Respeito aos concorrentes, adversários e também aos inimigos

Uma coisa que o jogador de futebol aprende bem cedo — pelo menos precisa aprender para passar uma imagem positiva para o público — é declarar, quando entrevistado, seu respeito irrestrito pelos adversários. Aí, não raro, ouvimos coisas mais ou menos assim:

— Estamos aqui para mais uma partida contra um adversário valoroso — o adversário é muito ruim, mas ele não diz — e espero dar tudo de mim para obtermos mais essa vitória para nossa equipe, o que é importante.

Para completar a entrevista ele sempre diz que está com 90% da sua capacidade física — ninguém sabe como ele chega a este percentual, mas ele diz — , depois arranja um jeitinho para usar a expressão “sem dúvida” — jogador de futebol adora responder uma pergunta começando por “sem dúvida” — , elogia a galera, faz o sinal da cruz e sai correndo até o meio do campo. Bem, apesar das mesmices e dos tropeços no vernáculo, uma coisa positiva fica para o ouvinte: ele respeita os adversários.

Entendendo as diferenças

É preciso, antes de mais nada, que se entenda corretamente a diferença entre concorrente, adversário e inimigo.

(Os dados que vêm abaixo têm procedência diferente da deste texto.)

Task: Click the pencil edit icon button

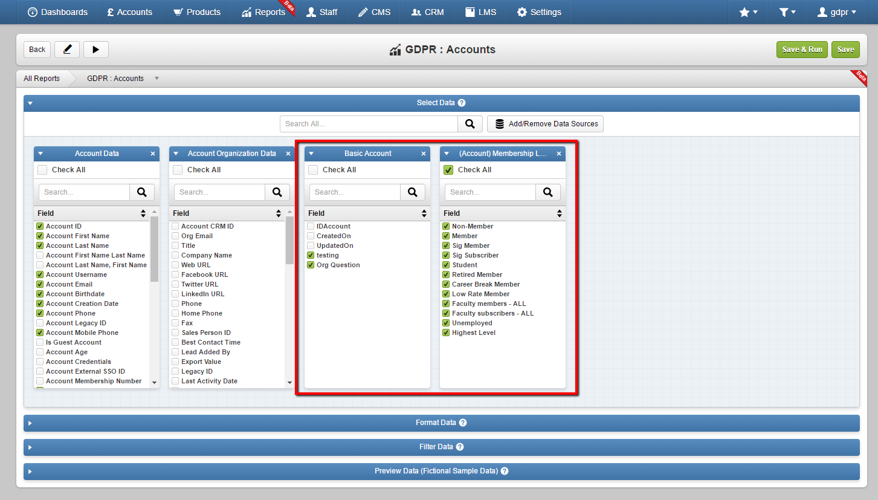Action: tap(67, 50)
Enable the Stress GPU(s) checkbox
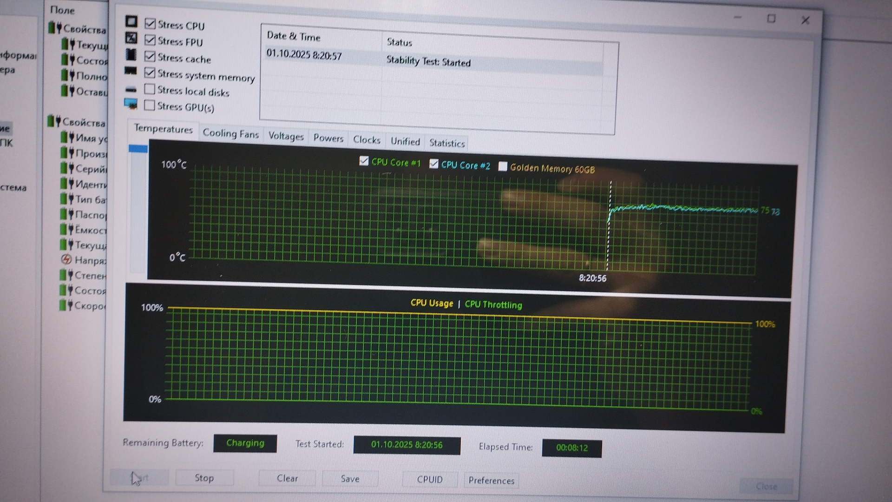892x502 pixels. pyautogui.click(x=150, y=106)
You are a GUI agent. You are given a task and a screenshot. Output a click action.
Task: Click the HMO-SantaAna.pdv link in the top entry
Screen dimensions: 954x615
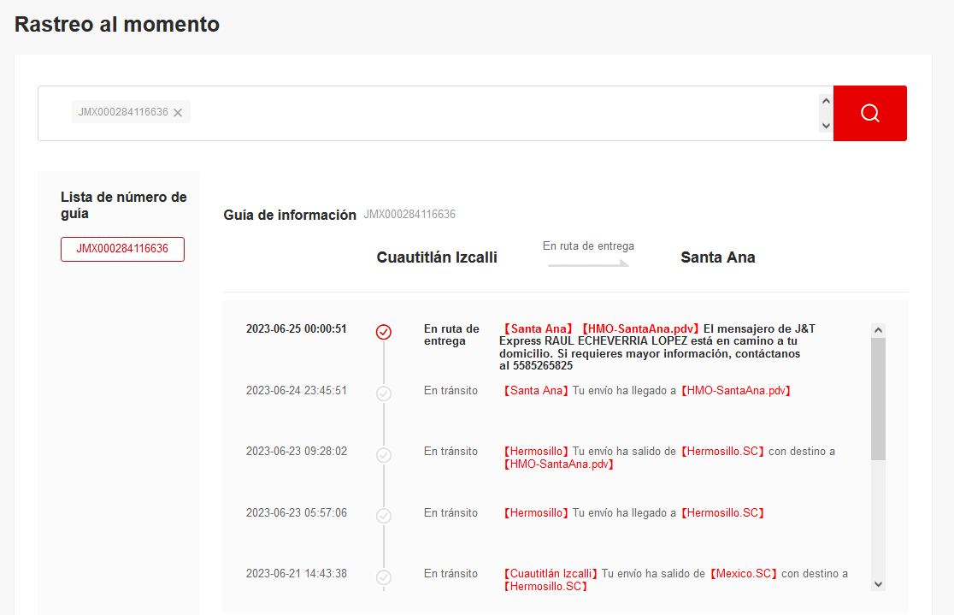[x=639, y=328]
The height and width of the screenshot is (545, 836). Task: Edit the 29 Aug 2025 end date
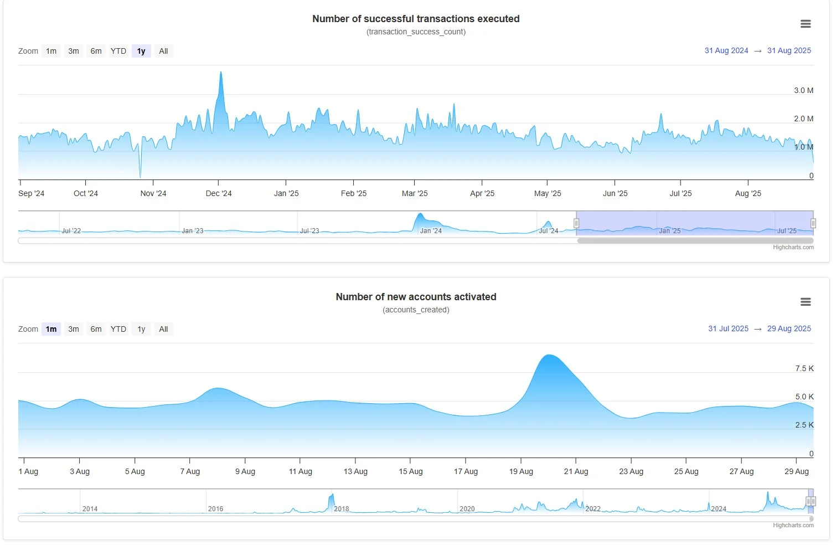pyautogui.click(x=789, y=328)
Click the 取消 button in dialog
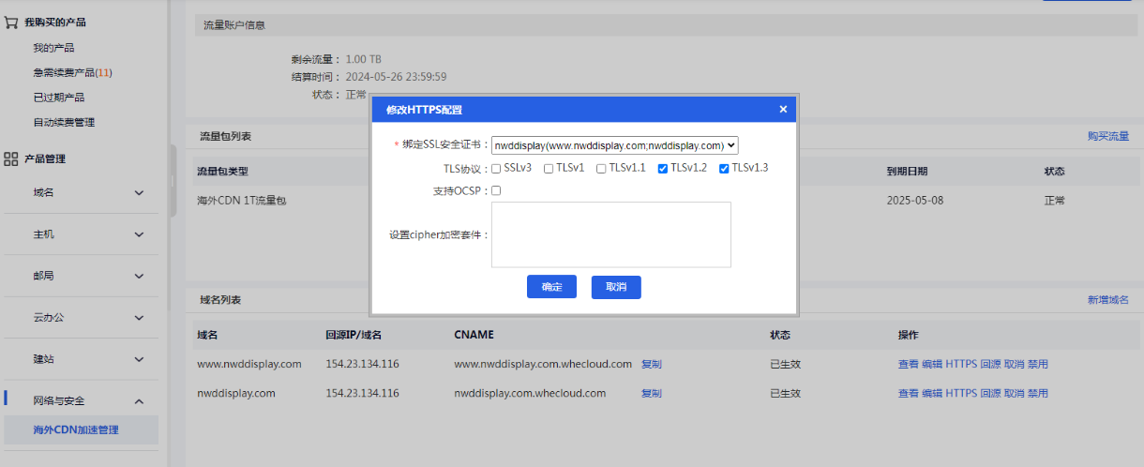The height and width of the screenshot is (467, 1144). coord(616,287)
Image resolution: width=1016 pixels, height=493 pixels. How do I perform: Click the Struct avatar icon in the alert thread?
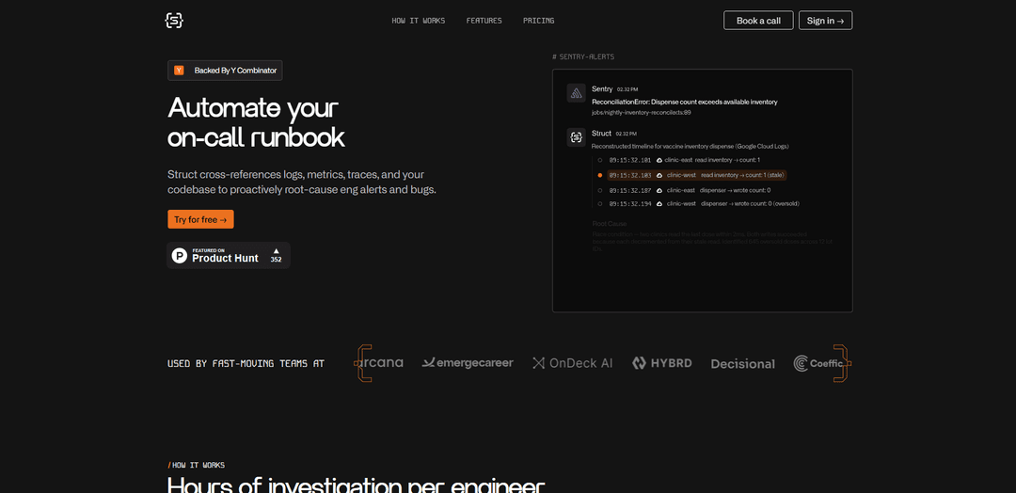576,137
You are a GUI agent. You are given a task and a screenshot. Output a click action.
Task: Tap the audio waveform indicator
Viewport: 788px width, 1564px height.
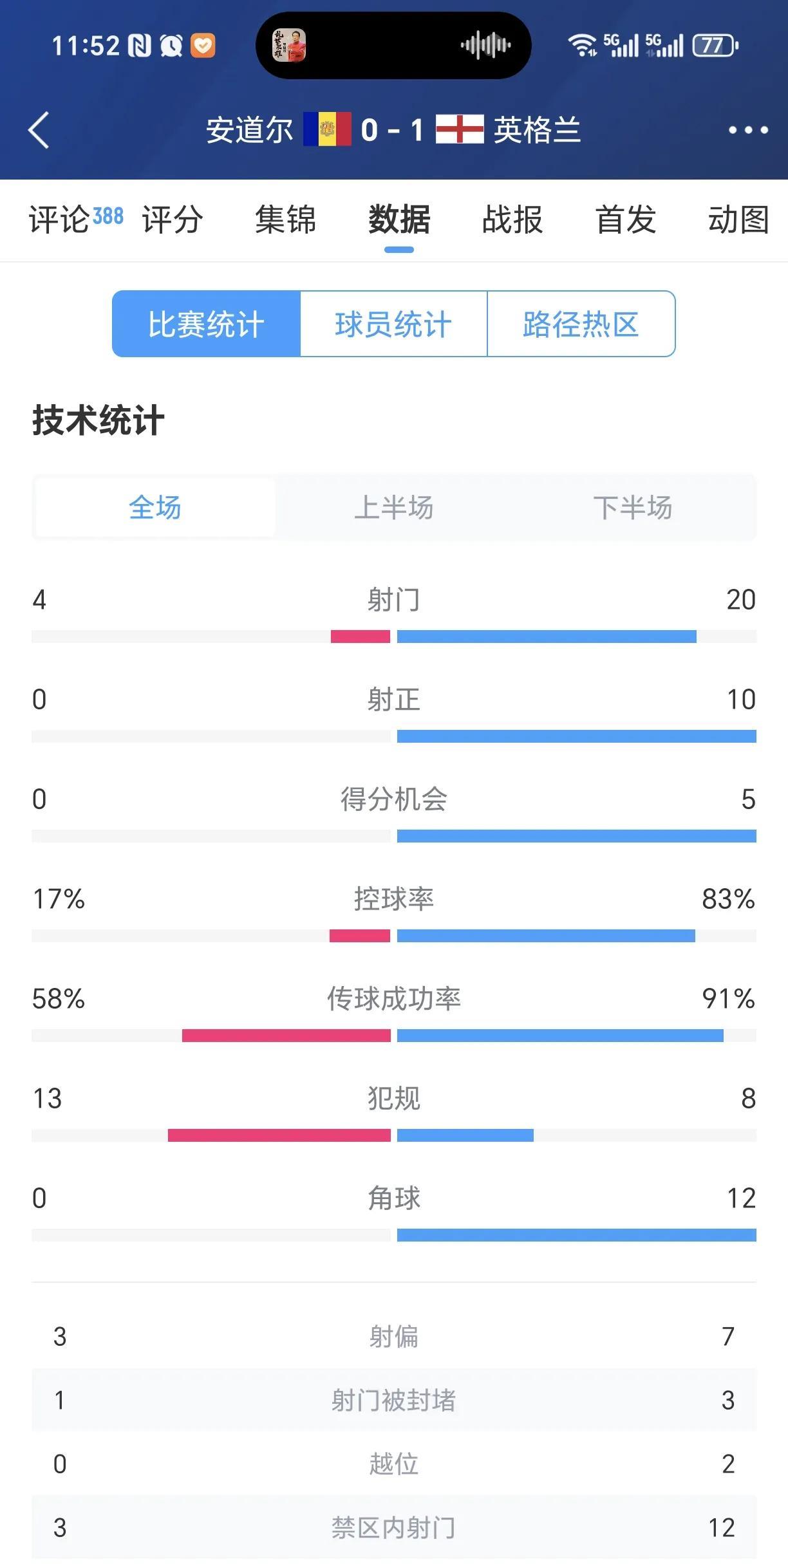(x=485, y=46)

— Concorrente é aquela pessoa que disputa com você o último pedaço de pizza que ficou na bandeja;

— Adversário é o que come logo esse último pedaço sem considerar que você também está a fim de comê-la;

— Já o Inimigo é aquele que prefere jogar fora o último pedaço, mesmo estando com fome, só para não admitir a possibilidade de que você venha a comê-la.

O relacionamento entre concorrentes deve ser sempre ético. Embora defendam os próprios interesses, fazem-no respeitando princípios e normas aceitas e praticadas por todos. Nada impede, até mesmo, o relacionamento fraterno entre eles. Seus interesses em primeiro lugar, sim, porém dentro da regra do jogo.

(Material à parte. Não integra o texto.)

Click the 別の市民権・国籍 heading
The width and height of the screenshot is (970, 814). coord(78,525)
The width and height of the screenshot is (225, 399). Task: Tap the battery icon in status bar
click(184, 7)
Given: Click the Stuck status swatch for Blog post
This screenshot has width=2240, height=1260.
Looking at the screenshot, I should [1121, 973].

Já o relacionamento entre adversários é um pouco diferente. Estes, normalmente, deixam a ética na gaveta ou usam-na só parcialmente. Admitem que todo jogo tem regras mas que regras existem para serem mudadas. Principalmente se for para atender os próprios interesses.

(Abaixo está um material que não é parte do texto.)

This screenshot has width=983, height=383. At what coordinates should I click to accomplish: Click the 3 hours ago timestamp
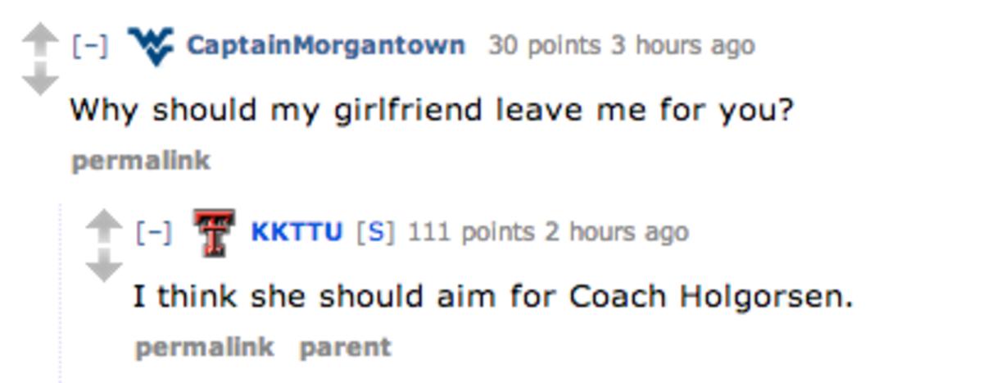point(682,45)
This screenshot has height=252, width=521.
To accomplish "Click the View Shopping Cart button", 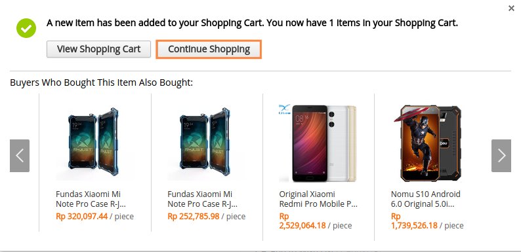I will [98, 49].
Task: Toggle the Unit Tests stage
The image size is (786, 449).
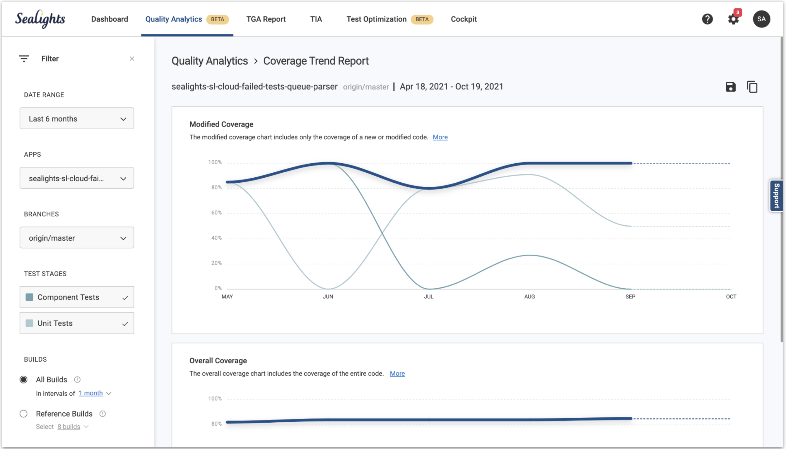Action: [x=77, y=323]
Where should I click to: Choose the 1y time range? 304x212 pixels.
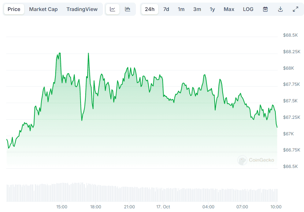pyautogui.click(x=212, y=9)

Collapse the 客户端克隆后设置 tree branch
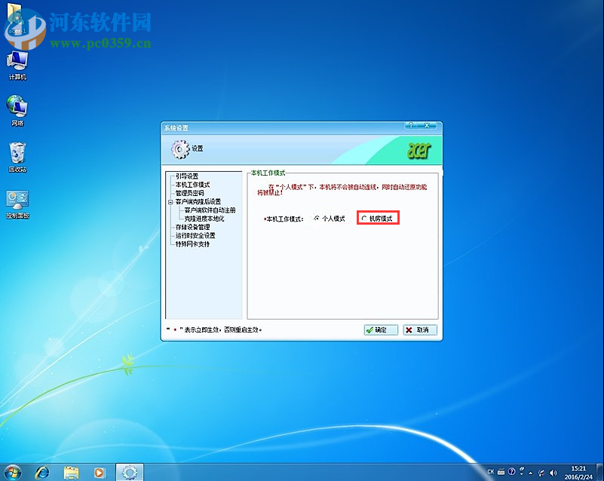[170, 201]
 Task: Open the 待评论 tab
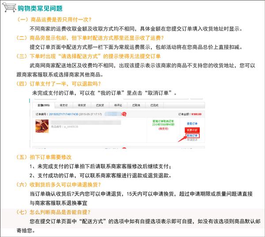click(118, 105)
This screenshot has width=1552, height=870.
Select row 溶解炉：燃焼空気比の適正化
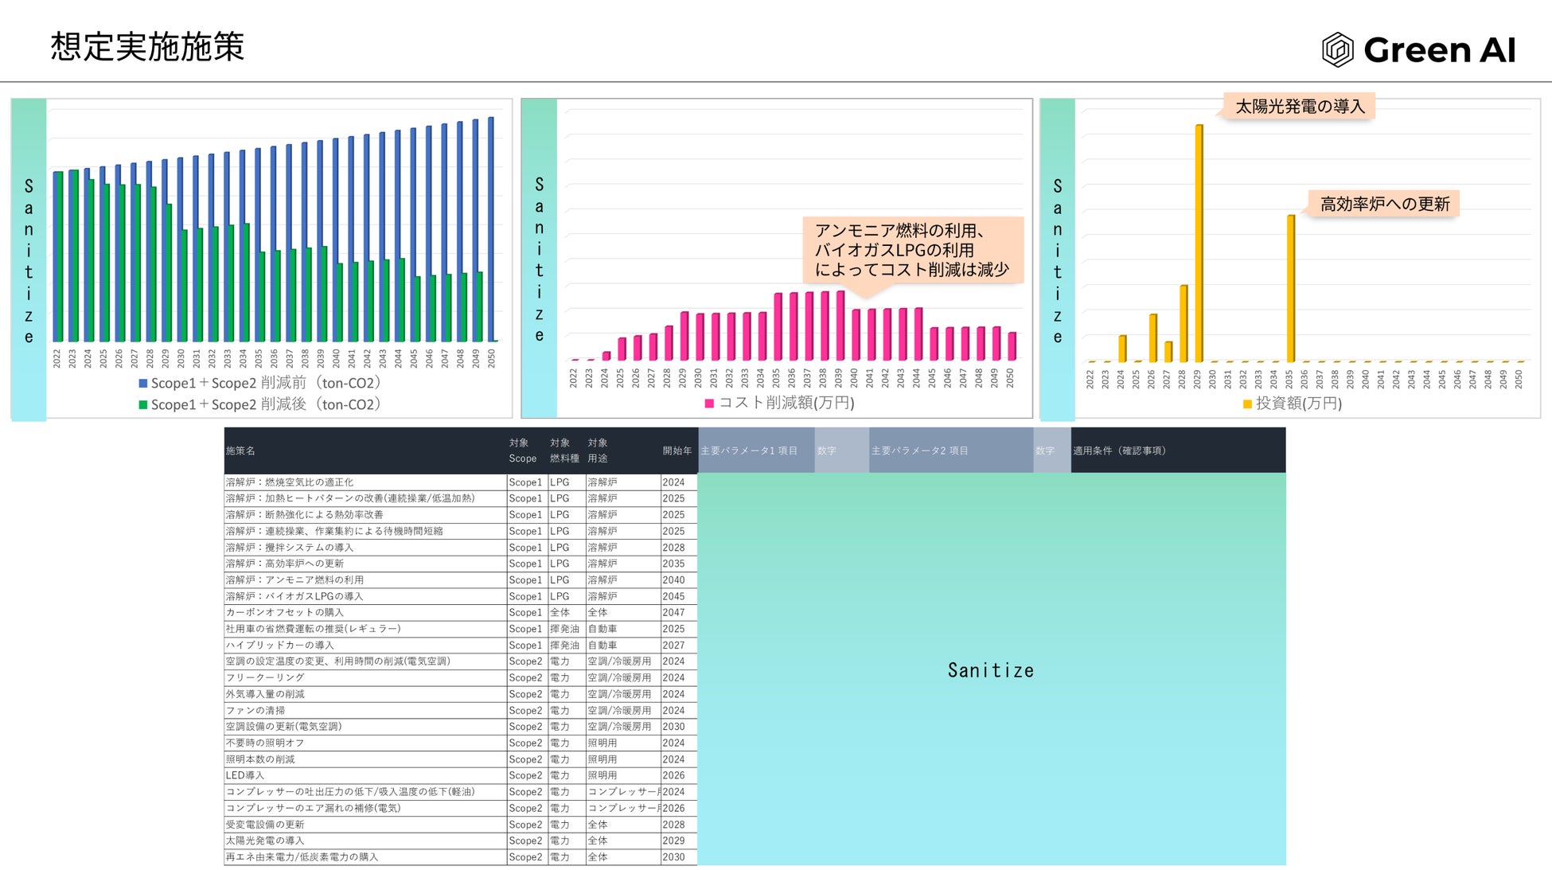(290, 482)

Com os inimigos a coisa é bem diferente; ética é um conceito inexistente. E tem mais: se não “der” pra mim, não vai “dar” pra ele também. O inimigo pensa primeiro na derrota alheia e só depois na própria vitória. Assim, sua maior satisfação é ver a falência do outro mesmo que depois venha a sua. Não faz mal; o outro se deu mal primeiro.

De certa forma, não há mistérios para se identificar quem é um e quem é outro neste jogo. As primeiras jogadas sempre definem o caráter do jogador e a experiência de vida ajuda bastante nessas horas. Na dúvida, ponha uma pizza na mesa e veja a reação dele.

As exigências do mundo moderno impuseram ao empresariado uma reflexão mais profunda a respeito do assunto. Antes, simples concorrentes eram vistos como inimigos e, tomados por esta visão, muitos dirigiam suas estratégias muito mais para derrotar o outro do que, propriamente, para vencer. E isto começou a ser refletir nos números.

Como se diz no mundo dos negócios, “contra cifrões não há argumentos”. E logo alguém descobriu que pelejar contra o inimigo custava mais do que conviver pacificamente com ele. Os números mostravam isso.

A solução então foi criar regras, como um armistício; deixariam de lutar um contra o outro e concentrariam suas forças na direção do mercado. A ideia vingou é hoje largamente disseminada através das cooperativas, associações, clubes e federações que representam os mais diversos segmentos empresariais da sociedade. Tais instituições existem, justamente, para cumprir este propósito e, por isso mesmo são fundamentais dentro do modelo atual de negócios.

Ninguém pode mais, até mesmo por uma questão de lógica, dirigir sua estratégia contra o “inimigo” ao invés de concentrar suas forças, por exemplo, na captação de novos clientes.

A paz, mesmo condicionada, é sempre menos onerosa do que a guerra.

Quando se fala em “planejamento estratégico”, é conveniência prioritária estabelecer uma política de relações com a concorrência. Os concorrentes são vetores do nosso negócio. As ações deles interferem diretamente nas nossas e podem até decidir o nosso futuro. Manter uma política saudável com eles, fundamentada em compliance, códigos de condutas e princípios éticos, é atitude sensata de quem quer resguardar os próprios interesses.

Napoleão Bonaparte, sempre que desconfiava de um assessor direto, um ministro ou de alguém intimamente ligado ao poder, trazia-se para perto de si, diferentemente de outros governantes que costumavam desterrar seus desafetos. Ele costumava dizer que “lugar de inimigo é ao meu lado”. Atitude sábia do imperador francês. Com o “traidor” por perto é muito mais fácil conter a traição.